Yapılacak iş:
Aşağıdaki, müminler arasındaki kardeşliği anlatan yazıyı son cümlesinden sonra devam ettir.

Alıntı metin:
_ _ _

"BEDİÜZZAMAN'IN GÜZEL AHLAKINDAN ÖRNEKLER"
-15-
ÜSTAD'IN MÜSLÜMANLARA OLAN DÜŞKÜNLÜĞÜ
İman eden insanlar arasında yüzde yüz güvene, sevgiye, saygıya dayalı bir dostluk ve kardeşlik olması gerekir. Çünkü inananların hedefi, ahlakı, peygamberi, kitabı, düşünce yapısı birdir. Aynı amaca hizmet ettikleri için aralarında kusursuz bir işbirliği ve birliktelik olması gerekir. Allah müminleri ayetlerde, seçkin, onurlu, yumuşak huylu, yüzlerinden tanınan, vecih, temiz kullar olarak ifade eder. Bir çok peygamber için ayetlerde "ne güzel kuldu" ifadesi yer almaktadır. Allah'ın takva sahibi elçilerini kendisine dost edindiği de belirtilmektedir. Tüm bu ayetler Rabbimizin takva ve güzel ahlaklı kullarına verdiği değere işaret etmektedir. Bu nedenle müminlere karşı saygı, sevgi, düşkünlük, ilgi, merhamet İslam ahlakının önemli bir özelliğidir.
Müminlerin birbirlerine olan yakınlıkları, dostlukları ve arkadaşlıkları bu bakış açısına göre şekillenir. Bu nedenle aralarında, cahiliye toplumunda görülmeyen bir bağlılık vardır. Allah'a inanan bir insan mutlaka vicdanıyla hareket edeceğinden ve herhangi bir yanlış tavırdan sakınacağından müminler birbirlerine sınırsız bir güven duyarlar. Birbirlerine canlarını mallarını, ailelerini emanet ederler. Savaşta birbirlerini korur, düşmanlarına karşı kendilerini diğer müminlere siper eder ve onların nefislerini kendi nefislerine tercih ederler. Bir mümin için inanan insanların güvenliği, sağlığı, rahatı, neşesi her zaman kendisininkinden önde gelir. Ayrıca müminlerin birlikteliği sadece dünyaya değil, sonsuz ahiret hayatına yöneliktir. Bu nedenle inananlar birbirlerini ahiretleri için de kollarlar. Allah rızasına uygun olmayan tavırlarda bulunmalarını engeller, birbirlerini uyarır, tavsiyelerde bulunur, cennet için hazırlamaya gayret ederler.

_ _ _

Listelenen kayıtlar:
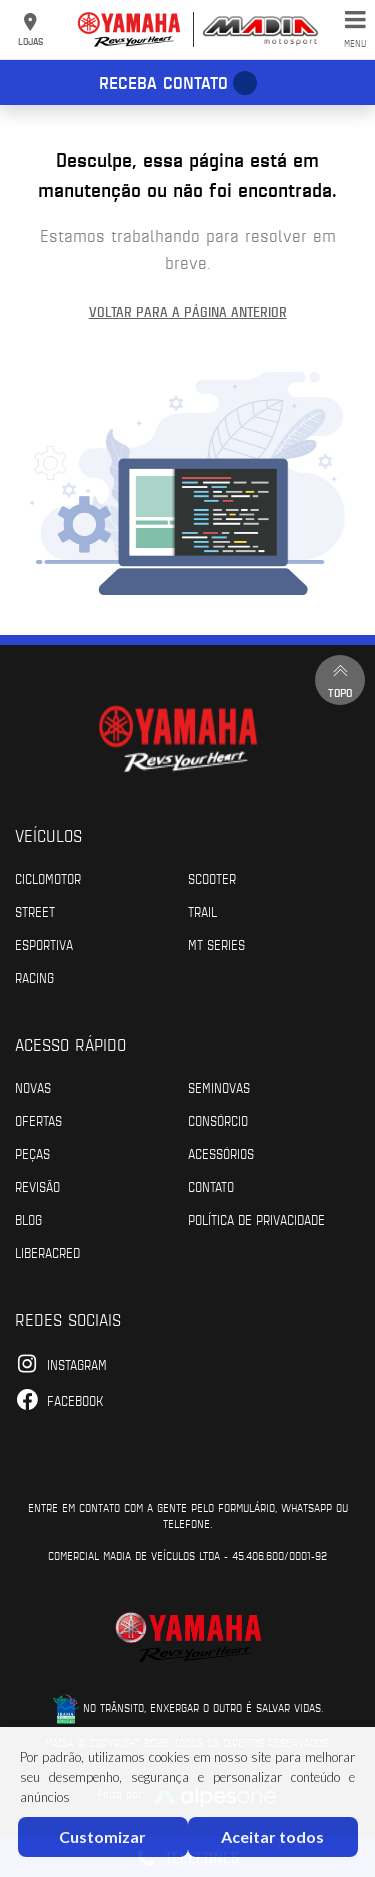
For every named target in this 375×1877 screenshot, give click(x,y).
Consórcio (218, 1120)
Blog (28, 1219)
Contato (211, 1186)
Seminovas (219, 1087)
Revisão (37, 1186)
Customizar (102, 1836)
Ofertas (38, 1120)
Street (35, 911)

_ _ _

Görevin sonucu:
Cahiliye toplumunda hiç bilinmeyen bu dostluk anlayışını daha iyi anlayabilmek için, Bediüzzaman Said Nursi'nin talebelerine gönderdiği mektupları ve onlara verdiği tavsiyeleri incelenebilir. Çünkü Üstad müminlere çok düşkün bir insandı. Onları hem dost, hem kardeş, hem de talebe olarak kabul ettiğini söylüyordu. Samimi olarak iman edenlerin Said Nursi'nin hayatında çok önemli bir yer teşkil ettiğini; yalnız kaldığı ve baskıların dayanılmaz hale geldiği her anda dava arkadaşlarını düşünerek ve onların varlığını akılda tutarak şevklendiğini sık sık ifade etmesinden de anlayabiliriz. Ayrıca Üstad bir yandan hayatını korumaya, bir yandan Risaleleri yazmaya, bir yandan hastalıklarına karşı mücadele etmeye ve yazdığı nüshaları bastırmaya çalıştığı çok zor koşullar altında dahi, dava arkadaşlarını kollamaya devam etmiş ve onların her türlü sorunuyla yakından ilgilenmiştir.
Aşağıdaki mektubu talabelerine olan bu düşkünlüğünü gösteren örneklerden bir tanesidir.
Aziz sıddık çalışkan kardeşim,
Senin gördüğün vazife-i Kur'âniyenin hepsi mübarektir. Cenâb-ı Hak sizi muvaffak etsin, fütur vermesin, şevkinizi arttırsın. Uhuvvet için bir düstur beyan edeceğim. O düsturu cidden nazara almalısınız. Hayat, vahdet ve ittihadın neticesidir. İmtizackârâne ittihad gittiği vakit, manevî hayat da gider…tesanüd bozulsa cemâatın tadı kaçar.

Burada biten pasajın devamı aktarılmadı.